Classes to continue online for fall semester, with tentative plans to transition to face-to-face for the second half

Classes at El Camino College will continue with online instruction through the summer semester with tentative plans to return to campus halfway through the fall. Mari Inagaki/The Union

Classes at El Camino College will continue online for the fall semester in compliance with COVID-19 restrictions, with tentative plans for some courses to transition back to face-to-face in the second half, officials said.

“Summer and fall schedules are so tough, we were hoping we’d be able to be back in place by summer and fall and that doesn’t look to be the case, so we’re going to plan accordingly,” Vice President of Academic Affairs Jean Shankweiler said.

In an effort to help students with the online shift and make enrollment simpler, officials announced during the latest Academic Senate Meeting on Tuesday, May 5, that they will be working on adjusting class schedules.

Distinctions between online asynchronous, typical online classes where students don’t have to meet at a certain time, and online synchronous, classes that follow a schedule, will be made on the online schedule for students when they sign up.

“If it’s synchronous we need to get that in the schedule,” Shankweiler said as the current class schedules are “woefully out of date by now.”

Shankweiler added that there are plans to have Marketing and Communications only publish the portion of the class catalogs that concerns the fees, calendar and board policies.

Meanwhile, the actual schedule for classes will be found online using the search feature.

“We’re going to direct students to the searchable or to the schedule builder to look for classes and we need to encourage them to be looking at the notes so they know whether it is online or not,” Shankweiler said.

The Academic Affairs program will try to eliminate the searchable option and location codes so everything shows up in one schedule.

Academic Affairs will also try to transition courses that are difficult to do when they’re not face-to-face. Shankweiler said she plans to talk to faculty deans to “figure out a way to social distance.”

One possibility is to have a very small number of classes at the beginning of the semester and scheduling the second eight weeks to hopefully be face-to-face, Shankweiler said.

“We’re going to need to be nimble, because we don’t know what happens if there is a second wave of cases in the middle of the term,” Shankweiler said. “Well now we have practice, so we can retreat back online if we need to.”

ECC Counselor Seranda Bray said that a hybrid course option may be confusing for students, and that there may be “students who don’t feel comfortable coming back in person.”

Courses where there are dates and times would be the ones that would possibly transition to face-to-face, and so students would be warned about those and could look for one completely online instead, Shankweiler said.

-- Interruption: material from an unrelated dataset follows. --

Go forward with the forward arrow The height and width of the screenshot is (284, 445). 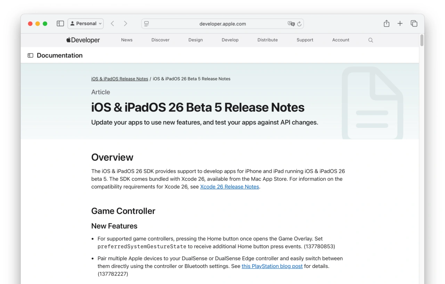(x=126, y=24)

Faculty deans are sending out surveys to see how professors would like to handle distance education next semester, Academic Senate President Darcie McClelland said.

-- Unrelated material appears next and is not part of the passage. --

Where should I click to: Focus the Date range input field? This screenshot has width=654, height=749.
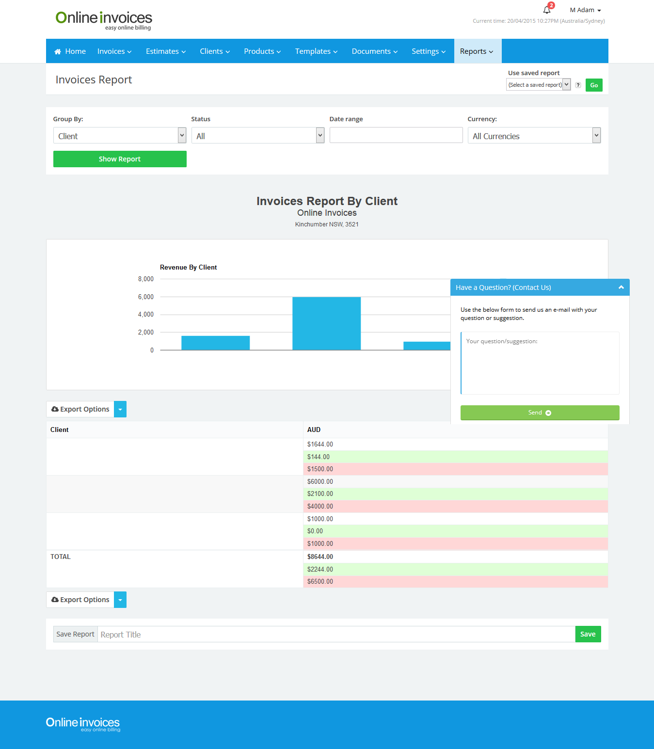coord(396,135)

Vice President of Academic Technology Pete Marcoux who is on the committee tasked with getting the word out on how classes will be conducted during the summer and fall said his team is currently tackling how to handle classes requiring hardware or software as it adds another level of complexity for students.

“If we’re teaching those classes in the summer and in the fall, and we’re meeting online in the fall, we need to let the students know when they’re registering for that class that certain hardware and certain software is required,” Marcoux said.